UmiĹscy
http://www.woda-zywa.pl/c...szk&kategoria=4
Serdecznie zapraszam do mojego artykułu
Że tak powiem, u mnie też na ten temat można trochę przeczytać :
http://www.kanaan-odnowa....rg.pl/etapy.php
P.S. To nie konkurencja
Zapraszam do wypowiadania się na te artykuły
Czy podobne zjawiska zauważacie u siebie we wspólnotach
Dokłądnie Dzięki cudownemu pasterzowi udało mi się pierwsze 3 etapy zamknąć w 2 latach od 3 jestem mniej lub bardziej skutecznie na tym czwartym... i obym się nie cofnęła
Nie chcę się wypowiadać za inne osoby z mojej wspólnoty, ale z moich obserwacji wynika, że łatwo wejść na etap drugi i trzeci, za to potem trwa dojrzewanie...
A ja właściwie to nie wiem na którym jestem, jakoś nie mogę się za bardzo dopasować. Wiem na pewno, że przeszłam pierwszy. Wszyscy we wspólnocie wydawali mi się tacy doskonali, święci i w ogóle super. Pamiętam też drugi etap, jak się zaczęłam zawodzić na kilku osobach, czasem też ksiądz mnie do białej gorączki doprowadził... Czar prysł, że tak powiem. Dość burzliwie ten okres przeżywałam. Pamiętam też, że bardzo się buntowałam na wspólnotę, chciałam sie przenieść do innej, zdarzało mi się nie chodzić na spotkania... A teraz właściwie to nawet nie wiem czy mi się ten etap już skończył, czy nie Na pewno staram się inaczej podchodzić do wspólnoty i na nią patrzeć. Często jest to też spojrzenie krytyczne, ale zawsze staram się odkryć powód dla którego patrzę na coś krytycznie. Od jakiegoś czasu czynnie działam we wspólncie. Posługuję w grupie rozeznającej, posługiwałam na rekolekcjach jako animatorka, jestem wiceliderką... To też zmienia spojrzenie i postawę wobec wspólnoty. Czuje się bardziej odpowiedzialność za nią - taką jaka jest. Kiedy mieliśmy parę miesięcy temu poważny kryzys, że nawet myśleliśmy o rozwiązaniu wspólnoty, to ręce po prostu opadały. Wtedy najbardziej się czuło tą ciążącą odpowiedzialność. Na szczęście teraz się polepszyło, bo po ostatnich rekolekcjach przybyło do nas sporo młodych ludzi chętnych do działania no i widać, ze trochę się ruszyło.

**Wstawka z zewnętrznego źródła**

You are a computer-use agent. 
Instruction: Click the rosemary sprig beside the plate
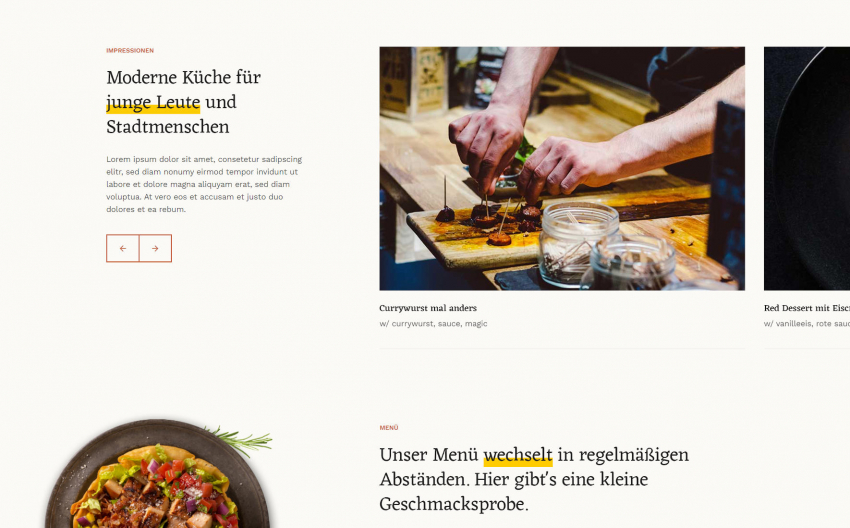coord(241,440)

Naprawdę nie potrafię powiedzieć na jakim etapie jestem. Pewnie gdzieś pośrodku, ale gdzie to nie potrafię sprecyzować. Musiałabym się dłużej zastanowić.
Ja także własnie pewnie etapy drogi mam już za sobą. Takmi się wydaje. Zauroczenie było, i to bardzo piękne zauroczenie
To była własnie ta jedyna. Byłem ministrantem ale Odnowa dawała mi wzrost. Do dziś daje bo odnowego pórocza, który właśnie trwa należę ponownie do Odnowy w Seminarium i bardzo się cieszę.
Widziałem błedy we wspólnocie, alenie były mione obojetnie nigdy. Bo praktycznie od zauroczenia przeszedłem do grupy pastoralenj gdzie pracowaliśmy nad wspólnotą.
Mysle,że jestem na 4 punkcie, że moim celem jest służba:)
O słuzbie i pomocy szczególnie przekonuje się codziennie w Seminarium,gdzie jest to bardzo potrzebnie
Ciekawe artykuły, sprowokowały mnie do zastanowienia się na jakim etapie ja jestem. W pewnym sęsie dały mi też odpowiedz na pytania które mnie nurtują. Hm ... ja bym powiedział że pierwszy etap mam za sobą a do czwartego to mi jeszcze dużo brakuje. Chyba jestem gdzieś po środku.